The team is also monitoring social media and anonymized electronic health records, looking for patterns that might signal an outbreak. Katz points to a previous case in which public health authorities spotted a gastrointestinal illness spreading through a city by noticing a sudden spike in social media posts about toilet paper sales. The same kind of digital listening will be happening during the World Cup, across platforms and in multiple languages.
Which diseases worry them most? Measles tops the list. Cases in the United States have climbed to around 2,000 this year and are resurging in parts of Mexico and Canada. Mosquito-borne illnesses like dengue and chikungunya pose another risk—tropical diseases that can travel with infected visitors and then spread through local mosquito populations. Ebola, by contrast, is considered a very low threat to the general North American public, though the team is taking precautions. The Democratic Republic of Congo's World Cup team, from the epicenter of the current Ebola outbreak, is undergoing preventive quarantine in Belgium before traveling to the United States.

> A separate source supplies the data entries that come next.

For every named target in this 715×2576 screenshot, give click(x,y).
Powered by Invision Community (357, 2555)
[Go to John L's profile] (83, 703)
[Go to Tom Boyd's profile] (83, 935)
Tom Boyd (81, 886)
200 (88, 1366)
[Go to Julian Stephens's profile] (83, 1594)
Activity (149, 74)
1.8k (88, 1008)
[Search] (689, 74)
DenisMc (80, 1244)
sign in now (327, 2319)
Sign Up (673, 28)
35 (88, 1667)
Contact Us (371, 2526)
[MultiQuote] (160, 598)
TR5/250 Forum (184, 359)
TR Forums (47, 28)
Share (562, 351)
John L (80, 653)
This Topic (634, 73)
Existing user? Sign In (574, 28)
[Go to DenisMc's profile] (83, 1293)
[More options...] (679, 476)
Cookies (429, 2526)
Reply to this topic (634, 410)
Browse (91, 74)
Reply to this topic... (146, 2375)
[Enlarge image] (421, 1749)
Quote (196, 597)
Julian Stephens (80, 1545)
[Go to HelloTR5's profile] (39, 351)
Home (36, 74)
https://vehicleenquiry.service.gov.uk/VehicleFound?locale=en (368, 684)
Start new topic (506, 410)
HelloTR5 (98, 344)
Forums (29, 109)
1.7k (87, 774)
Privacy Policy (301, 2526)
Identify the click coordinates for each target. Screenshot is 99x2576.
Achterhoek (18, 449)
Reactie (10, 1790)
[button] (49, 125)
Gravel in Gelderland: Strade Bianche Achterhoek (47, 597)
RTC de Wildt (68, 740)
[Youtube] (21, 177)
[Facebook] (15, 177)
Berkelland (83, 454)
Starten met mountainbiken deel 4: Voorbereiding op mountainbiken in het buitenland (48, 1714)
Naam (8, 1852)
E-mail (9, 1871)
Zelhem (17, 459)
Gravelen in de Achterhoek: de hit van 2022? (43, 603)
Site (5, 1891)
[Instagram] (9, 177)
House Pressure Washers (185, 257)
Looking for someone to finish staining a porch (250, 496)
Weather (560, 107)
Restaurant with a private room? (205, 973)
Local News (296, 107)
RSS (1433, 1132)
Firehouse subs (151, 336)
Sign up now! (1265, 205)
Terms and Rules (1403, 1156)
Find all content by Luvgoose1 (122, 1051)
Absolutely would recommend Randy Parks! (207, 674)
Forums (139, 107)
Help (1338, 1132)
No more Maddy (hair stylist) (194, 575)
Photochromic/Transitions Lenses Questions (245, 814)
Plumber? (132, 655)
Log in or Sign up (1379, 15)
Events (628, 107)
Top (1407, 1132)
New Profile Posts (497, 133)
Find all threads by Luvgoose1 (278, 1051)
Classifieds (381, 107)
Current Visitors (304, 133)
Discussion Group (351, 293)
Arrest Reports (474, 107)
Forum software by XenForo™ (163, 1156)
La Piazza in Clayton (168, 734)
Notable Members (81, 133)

This surveillance operation is not just about the World Cup. It is a test run for future mega-events, including the 2028 Summer Olympics in Los Angeles. If the system works—if it catches threats early, if it helps prevent outbreaks from becoming disasters—it will become a template for protecting public health at the world's largest gatherings. The funding came from a small family foundation and Georgetown University itself, supplemented by in-kind contributions from partners like the University of Nebraska. It is a modest investment in a massive undertaking, built on the premise that in an age of global travel and interconnected cities, the only way to keep disease from spreading is to see it coming before it arrives.
Notable Quotes
The method is incredibly powerful for detecting disease threats in real time— Rebecca Katz, director of Georgetown's Center for Global Health Science and Security
Ebola represents a very low risk to the general public in North America— Rebecca Katz
The Hearth Conversation Another angle on the story
Why wastewater? Why not just wait for people to get sick and show up at hospitals?
Because by then it's too late. If you're seeing patients in the hospital, the disease has already spread. Wastewater tells you what's circulating in a community before symptoms appear. You get days or weeks of warning.
So you're essentially reading the city's biological diary through its pipes.
Exactly. Every person sheds genetic material—viral, bacterial—into the sewage system. We sequence that material and ask: what's out there? What's new? What's spreading?
And the social media piece—that seems almost quaint compared to genetic sequencing.
It's not. People talk about their symptoms online before they go to a doctor. They post about being sick, about outbreaks in their neighborhoods. We're looking for those signals in real time, across languages, across platforms. It's a different kind of data, but it's just as valuable.
What happens if you actually detect something during the tournament?
We alert everyone immediately—hospitals, local health departments, federal agencies, FIFA. Doctors get briefed on what to watch for. The public gets warned. You buy time to contain it before it becomes a crisis.
And if you don't detect anything?
Then we've proven the system works. And we use it again for the Olympics. And the next big gathering after that.